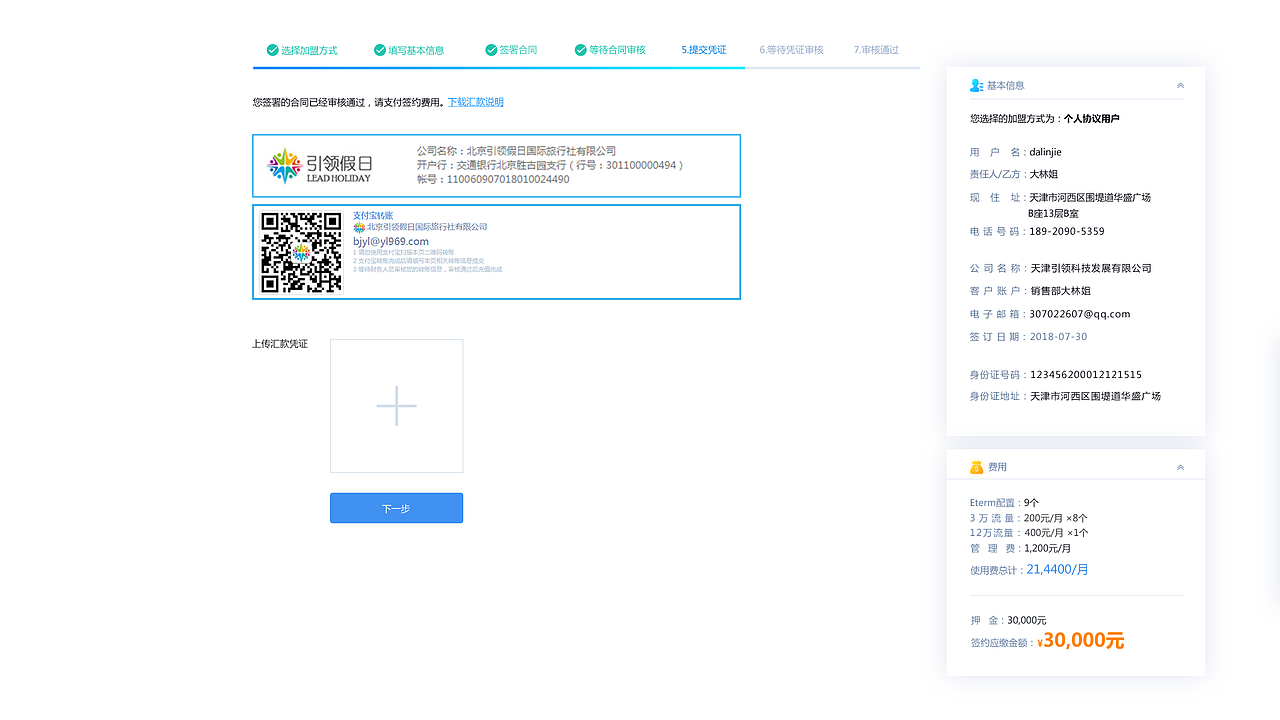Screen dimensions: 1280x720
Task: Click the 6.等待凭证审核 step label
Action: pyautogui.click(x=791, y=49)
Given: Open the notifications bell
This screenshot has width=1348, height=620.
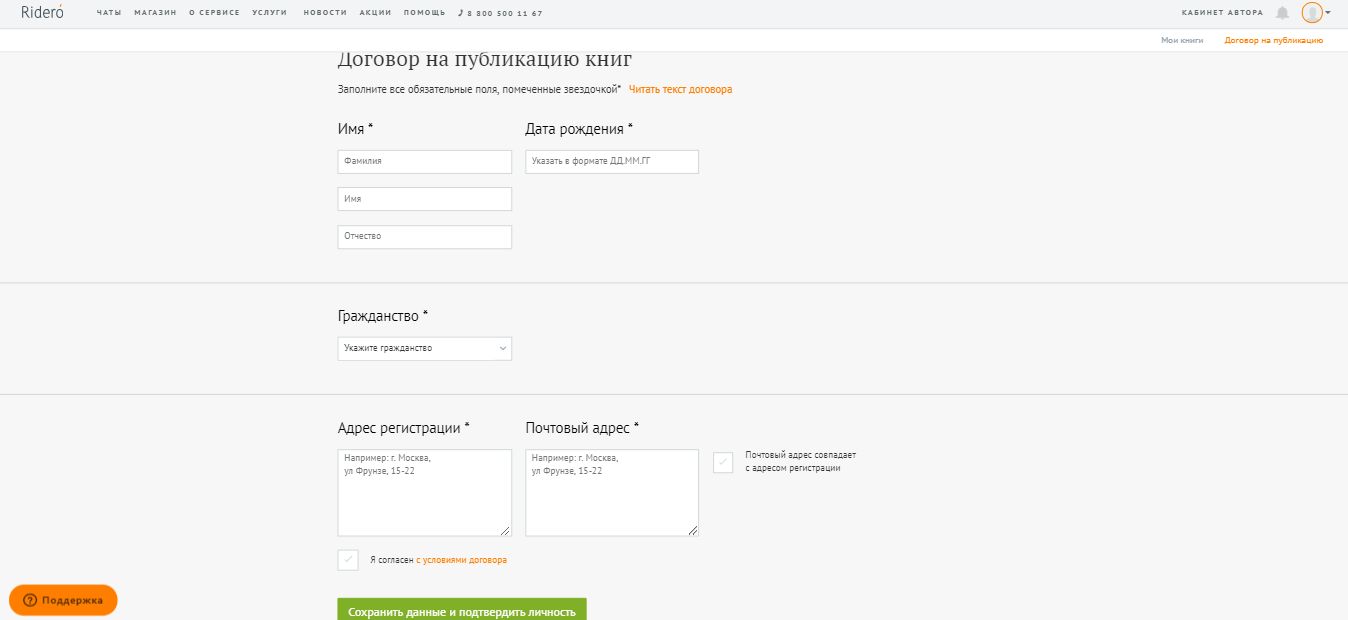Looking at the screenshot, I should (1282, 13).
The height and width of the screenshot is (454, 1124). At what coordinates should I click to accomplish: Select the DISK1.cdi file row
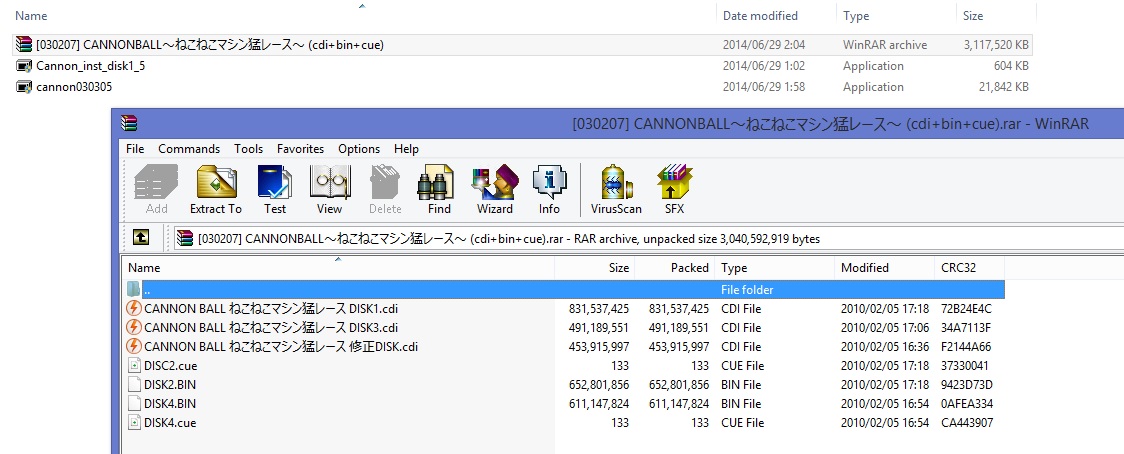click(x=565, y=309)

= THE TASK =
Omit the pictures. Write out exactly the lines from the one containing "The height and" through the last line of the entries, both of them included.

= EXERCISE OUTPUT =
The height and width of the screenshot is (454, 1124). At what coordinates should I click to accomplish: Select the DISK1.cdi file row
click(x=565, y=309)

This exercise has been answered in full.